If I have to prompt ChatGPT to follow its own API rules, so be it. It seems that I do. Or I have to just decide to look for invalid JSON and try to wrangle it into valid JSON.
I’m good with people posting examples of valid JSON., and appreciate people trying to help. I even know what that looks like! The point here is, the JSON being returned IN A VERY NARROW CASE defined in the API docs (as the LLM-generated response to a function call) is malformed. Unfortunately the LLM doesn’t seem to reliably return valid JSON in this case.

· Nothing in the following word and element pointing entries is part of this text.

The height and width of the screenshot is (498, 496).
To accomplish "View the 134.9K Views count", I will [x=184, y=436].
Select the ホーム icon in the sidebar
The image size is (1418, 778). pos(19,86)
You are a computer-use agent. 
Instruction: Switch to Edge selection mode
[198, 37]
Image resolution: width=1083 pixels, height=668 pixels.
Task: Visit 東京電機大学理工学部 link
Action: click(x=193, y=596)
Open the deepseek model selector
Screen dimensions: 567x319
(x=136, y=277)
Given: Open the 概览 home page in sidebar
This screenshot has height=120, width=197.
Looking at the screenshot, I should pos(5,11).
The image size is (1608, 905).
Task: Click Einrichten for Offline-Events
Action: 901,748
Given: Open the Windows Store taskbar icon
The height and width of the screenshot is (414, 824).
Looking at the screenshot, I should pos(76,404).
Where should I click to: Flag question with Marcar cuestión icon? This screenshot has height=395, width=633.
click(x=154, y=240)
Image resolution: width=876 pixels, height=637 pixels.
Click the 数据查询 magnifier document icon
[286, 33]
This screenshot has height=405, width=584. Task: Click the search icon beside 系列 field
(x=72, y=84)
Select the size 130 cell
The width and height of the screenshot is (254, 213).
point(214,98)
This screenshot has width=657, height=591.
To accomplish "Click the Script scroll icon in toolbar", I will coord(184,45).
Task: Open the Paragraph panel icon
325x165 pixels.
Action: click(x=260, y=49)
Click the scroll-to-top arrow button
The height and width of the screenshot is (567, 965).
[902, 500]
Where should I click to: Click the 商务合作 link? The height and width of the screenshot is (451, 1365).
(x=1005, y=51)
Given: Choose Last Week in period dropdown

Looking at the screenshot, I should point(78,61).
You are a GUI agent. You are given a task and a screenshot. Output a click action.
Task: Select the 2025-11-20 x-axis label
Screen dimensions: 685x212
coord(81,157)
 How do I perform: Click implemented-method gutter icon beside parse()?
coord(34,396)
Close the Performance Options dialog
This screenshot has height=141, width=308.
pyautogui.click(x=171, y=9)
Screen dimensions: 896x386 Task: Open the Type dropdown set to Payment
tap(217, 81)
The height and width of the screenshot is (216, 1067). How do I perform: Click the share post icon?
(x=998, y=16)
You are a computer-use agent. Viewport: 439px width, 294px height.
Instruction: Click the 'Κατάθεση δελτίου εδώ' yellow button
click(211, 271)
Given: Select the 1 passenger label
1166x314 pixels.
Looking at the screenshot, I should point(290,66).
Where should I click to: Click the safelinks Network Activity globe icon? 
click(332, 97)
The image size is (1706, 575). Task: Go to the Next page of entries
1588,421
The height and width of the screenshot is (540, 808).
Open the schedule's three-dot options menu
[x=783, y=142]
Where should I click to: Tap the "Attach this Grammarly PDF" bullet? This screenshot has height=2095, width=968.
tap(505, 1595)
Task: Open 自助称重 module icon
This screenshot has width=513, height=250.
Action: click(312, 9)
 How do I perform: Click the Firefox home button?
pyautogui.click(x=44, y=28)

Most function calls work just fine, though types aren’t reliably matched and ‘required’ arguments are more like ‘suggested’. I didn’t expect that I’d have to prompt engineer to get GPT to respond to a published API spec, but if I have to, ok! It’s early days.
My explaining the symptoms you experience to someone else who is making wrong conclusions isn’t getting bent out of shape.
If anything to get bent of shape about, it is that OpenAI clearly is treating gpt-3.5-turbo as their own playground to see how much they can degrade the model by sparsity, ablation, quantization, filling it up with denials, and making it ignore instructions and programming beyond “you are ChatGPT” while generating the minimum passable text. Shameful that there is no stable model with any promise that your application will still work tomorrow or like function-call models could still perform tasks six weeks ago.
Here’s some Python code I’m using to work around this, in case it helps others:
import json
import re
def process_nominal_json_string(nominal_json_string):
try:
return json.loads(nominal_json_string)
except json.JSONDecodeError:
# Define a regular expression pattern to match "key": `value` pairs
pattern = r'"([^"]+)": `((?:[^`\\]|\\.)*)`'
print("Correcting invalid JSON string...")
def replace_match(match):
key = match.group(1)
value = match.group(2).replace('"', r'\"').replace('\\`', r'`').replace('\n', r'\n') # Replace " with \" and \` with `
return f'"{key}": "{value}"'
# Use re.sub to replace all matches in the input string
replaced_string = re.sub(pattern, replace_match, nominal_json_string)
try:
# Attempt to parse the modified string as JSON
parsed_json = json.loads(replaced_string)
return parsed_json
except json.JSONDecodeError:
raise ValueError(f"Input string was invalid JSON, and we weren't able to fix it. We tried converting:\n\t{nominal_json_string}\n\n...to...\n\t{replaced_string}")
Someone proposed a very simple solution to openAI to enforce json schema - but got way to little attention.
OpenAI should really pay attention to this.
Since I can’t post a link, here a brief summary : as the tokens probs are being calculated - only evalute those who fit a provided json schema.
It’s that simple.
I was on the same page as you from the start of this thread as I have the same issue. Thanks for sticking it out through the frustrating thread and sharing this workaround, i’ve now implemented it in my own code.